§ **TASK PROMPT**:
Starting at the top of the entries below, write out each line up to and including the one containing "Image resolution: width=1232". Leave the pictures out.

§ **GIVEN RECORDS**:
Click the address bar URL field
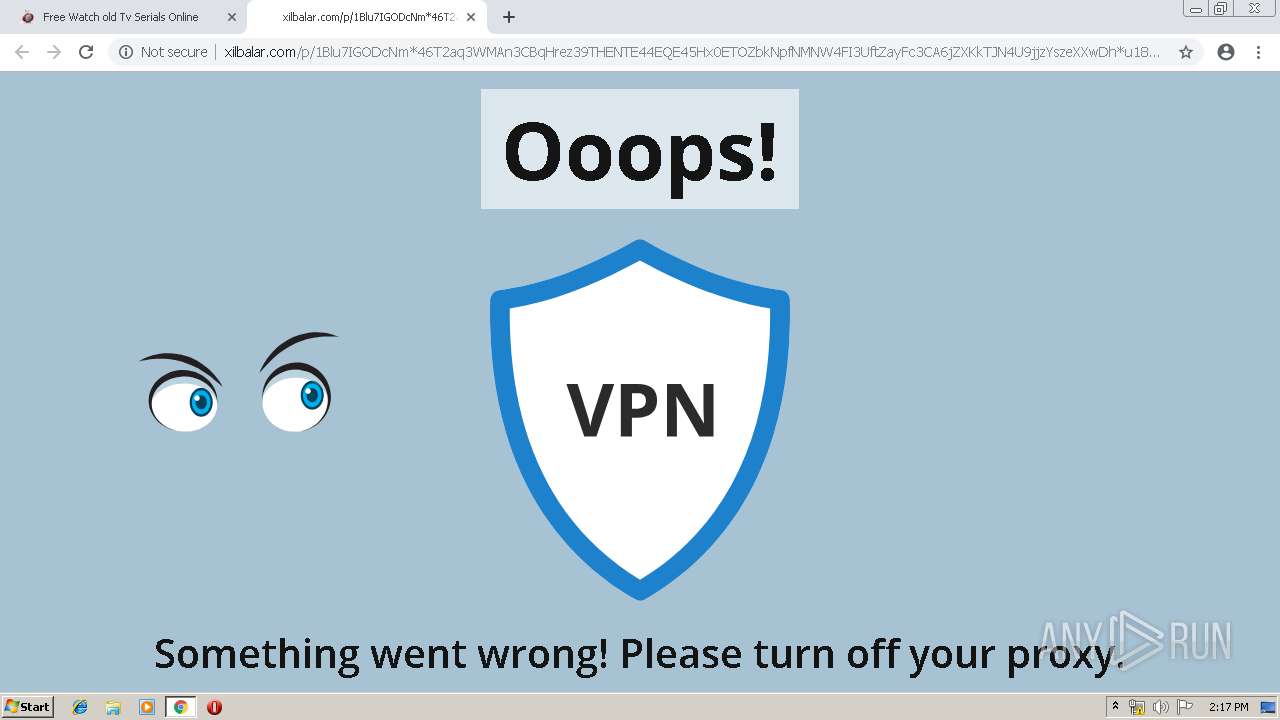 click(x=692, y=52)
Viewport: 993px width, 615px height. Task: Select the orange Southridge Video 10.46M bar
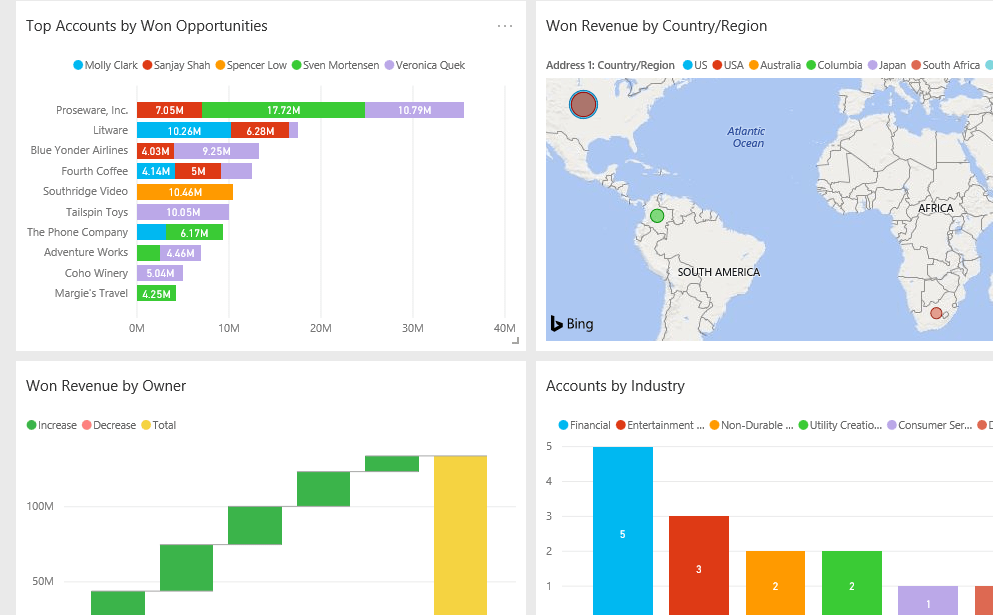coord(185,191)
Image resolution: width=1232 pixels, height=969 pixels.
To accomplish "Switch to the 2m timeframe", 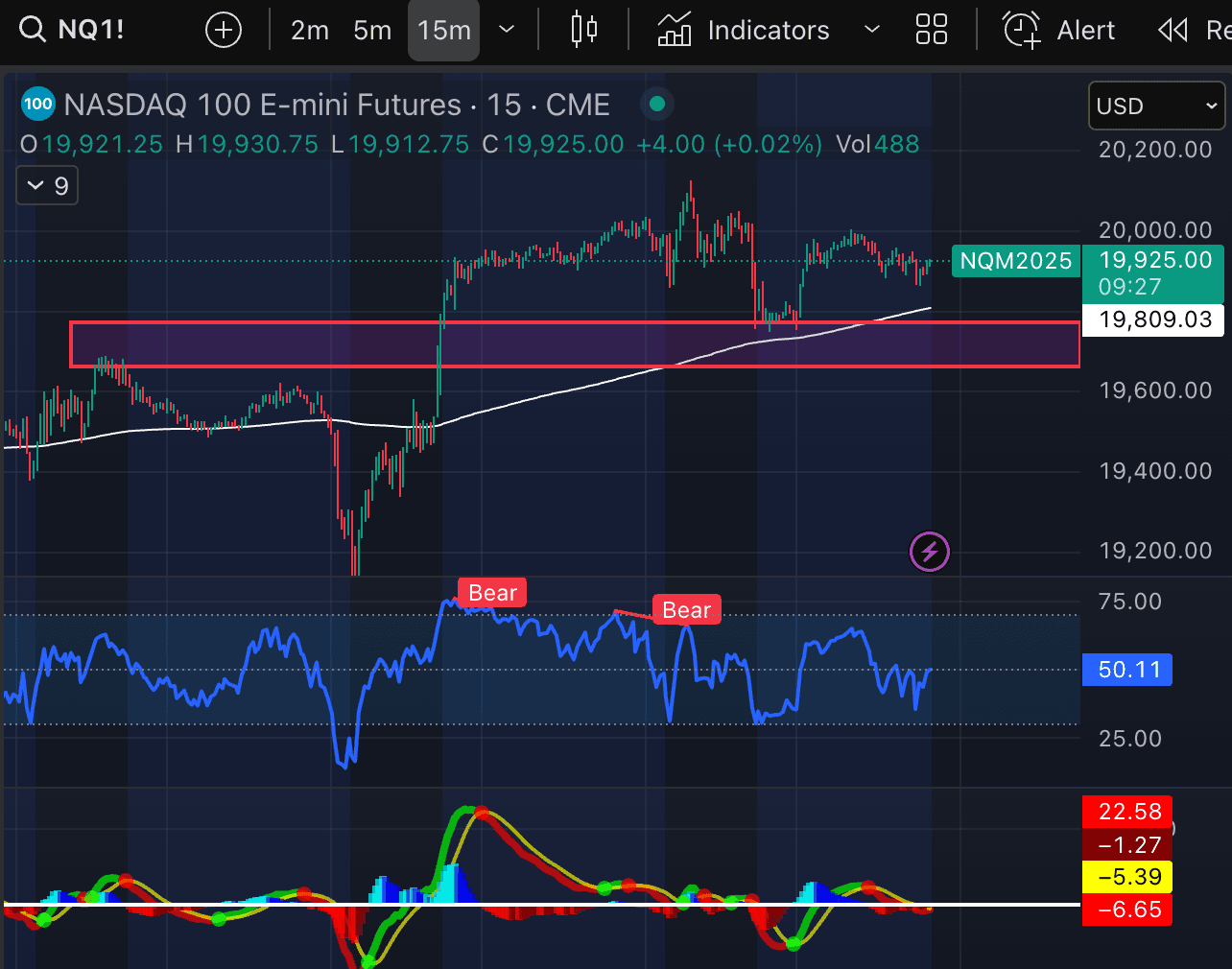I will tap(310, 31).
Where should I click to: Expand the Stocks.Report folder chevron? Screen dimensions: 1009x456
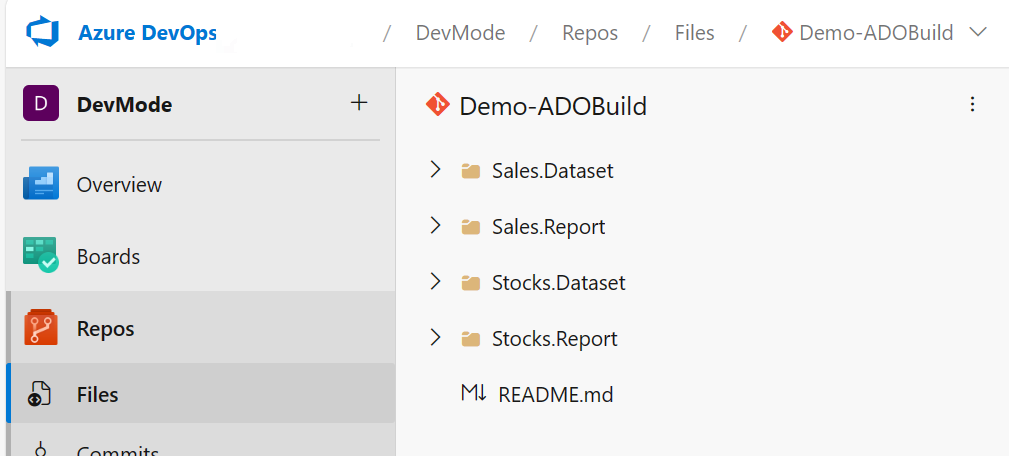435,338
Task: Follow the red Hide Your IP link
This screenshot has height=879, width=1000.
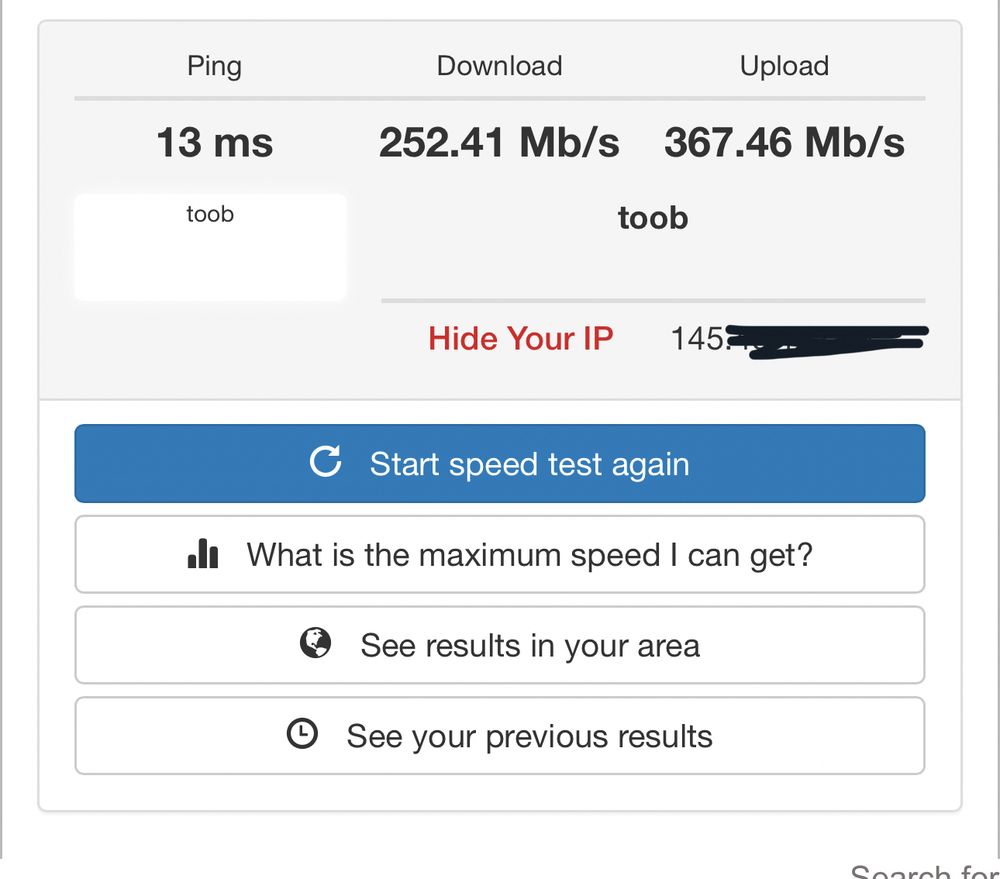Action: (x=520, y=339)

§ **EXERCISE OUTPUT**:
Click the address bar URL field
 click(x=692, y=52)
Viewport: 993px width, 615px height. Task: Select the orange Southridge Video 10.46M bar
coord(185,191)
Image resolution: width=1232 pixels, height=969 pixels.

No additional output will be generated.